The classical example of this is that if it were true that all swans were white, then any particular swan encountered would be found to be white; but encountering a particular white swan, or even many particular white swans, does not thereby prove that all swans are white, because it might still turn out to be the case (as in fact it is) that some swans are black, no matter how many white swans you've seen. (Indeed, as Carl Hempel points out, if that form of inference were valid, then because "all swans are white" and "all non-white things are non-swans" are logical equivalents, called contrapositives, the observation of any non-white non-swan, such as a green leaf or a red rock, would also count as evidence that all swans were white, which is intuitively absurd).

Thus one can never in any way positively confirm any beliefs to be true, just by finding that everything else so far seems to accord with those beliefs, because any new piece of evidence might always be the one to show those beliefs false. Beliefs can only be shown false, or not yet shown false; never positively shown true.

Note, however, that this distinction is not at all about whether the belief being tested is phrased as a negation of something else or not. You can always rephrase something as just a different term that doesn't involve negation: for example, "natural" and "artificial" can be taken as negations of each other, and either tested for without ever saying "not-" the other; one could tell that something was natural by seeing that the expected consequences of it being non-natural, in other words artificial, were false. The distinction between confirmation and falsification is entirely about whether you're deriving support for something from observing its expected consequences (confirmation), or from observing things contrary to the expected consequences of its negation (falsification).

Note as well that it is never merely one particular belief in isolation that is conclusively falsified, but only whole systems of belief, an insight that Willard Quine calls "confirmation holism". As Quine points out, what we think we have observed is contingent upon the broader web of beliefs through which we interpret that observation. E.g. if we find ourselves seeming to see a black swan, we could reject the hypothesis that all swans are white, or we could suppose that we are not really seeing a black swan, only some trick or illusion, or any other explanation for why we seem to see a black swan, but really don't. So all that the observation falsifies is the conjunction of all our beliefs together: that all swans are white, and that we are in fact seeing a black swan, and everything else that that implies. Exactly which of those beliefs to change, and so what different beliefs to adopt instead, always remains an open question.

On Probability

None of this is to imply that all beliefs not yet shown false are equal. Beliefs not yet shown false can still be more or less probable than others, as calculated by methods such as Bayes' theorem. Falsification itself can be considered just an extreme case of showing a belief to have zero probability: if you are frequently observing phenomena that your beliefs say should be improbable, then that suggests your beliefs are epistemically improbable (i.e. likely false), and if you ever observe something that your beliefs say should be impossible, then your beliefs are epistemically impossible (i.e. certainly false).

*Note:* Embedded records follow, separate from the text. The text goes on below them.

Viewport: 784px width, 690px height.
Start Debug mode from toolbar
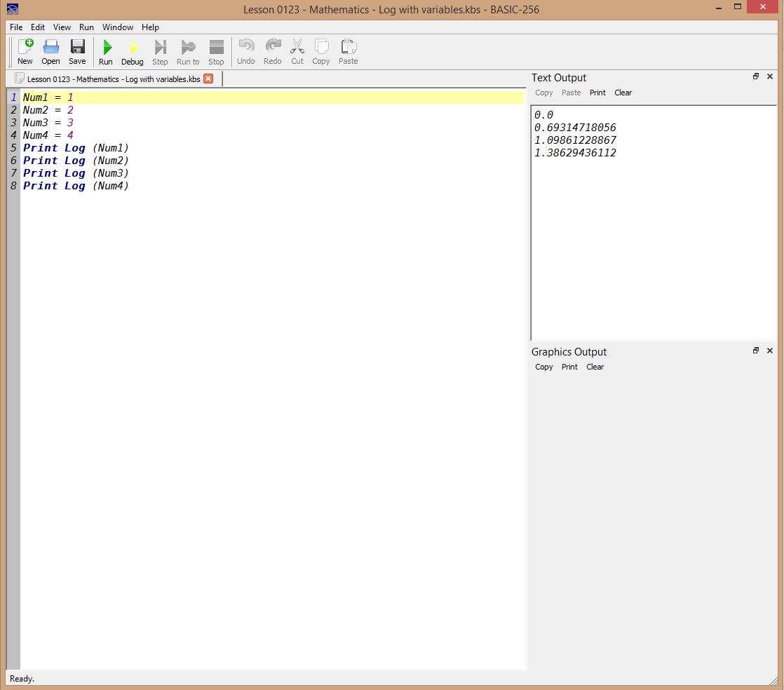click(x=132, y=52)
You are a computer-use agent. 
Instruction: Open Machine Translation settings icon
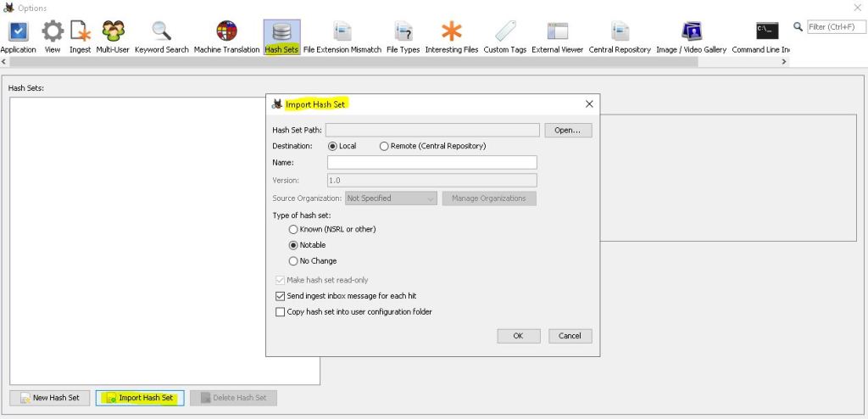[226, 32]
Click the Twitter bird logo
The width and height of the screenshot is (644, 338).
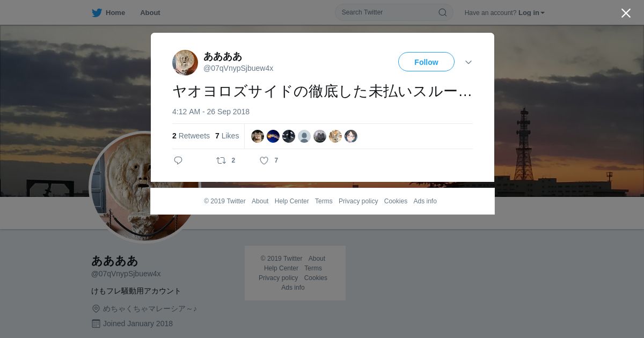(x=97, y=13)

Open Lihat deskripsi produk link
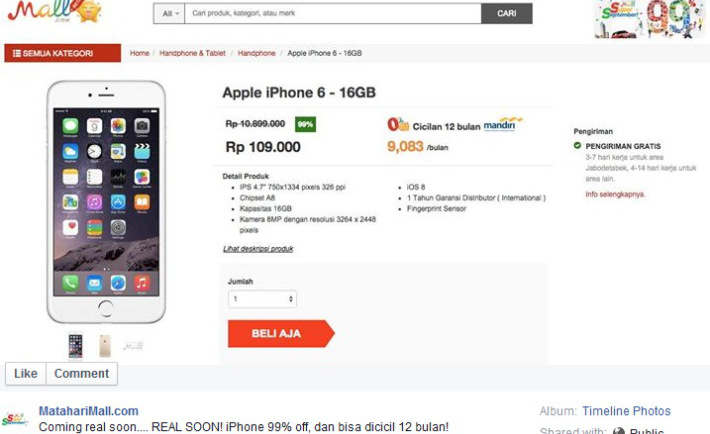(x=258, y=249)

The traditional phrasing of a falsificationist inference from some evidence E to some hypothesis H is of the form "if not-H then not-E; and E; therefore H", or equivalently "H if E; and E; therefore H". A probabilistic rendering of that same direction of inference would be "the probability of H given E, times the probability of E, equals the probability of H". That is almost identical to a formula equivalent to Bayes' theorem: "the probability of H given E, times the probability of E, divided by the probability of E given H, equals the probability of H".

That additional term that Bayes theorem divides by is the same as the probabilistic rendering of a confirmationist inference. The traditional phrasing of a confirmationist inference from some evidence E to some hypothesis H is of the form "if H then E; and E; therefore H", or equivalently "E if H; and E; therefore H". A probabilistic rendering of that same direction of inference would be "the probability of E given H, times the probability of E, equals the probability of H". The last two terms of that are the same as the probabilistic rendering of a falsificationist inference, which is identical to the aforementioned formulation of Bayes' theorem, except that Bayes' theorem also divides by the first term of this probabilistic rendering of a confirmationist inference.

In other words, not only are the results of Bayes' theorem proportional to the results that falsificationism would give, they are furthermore inversely proportional to the results that confirmationism would give.

When it comes to practical decision-making, it is often most reasonable to act on the beliefs that have such a greater probability, to ensure a greater chance of success. But it is not epistemically wrong to believe something that is unlikely but not actually shown false yet, and as falsificationists like Popper have argued, it is in some ways even better to do so.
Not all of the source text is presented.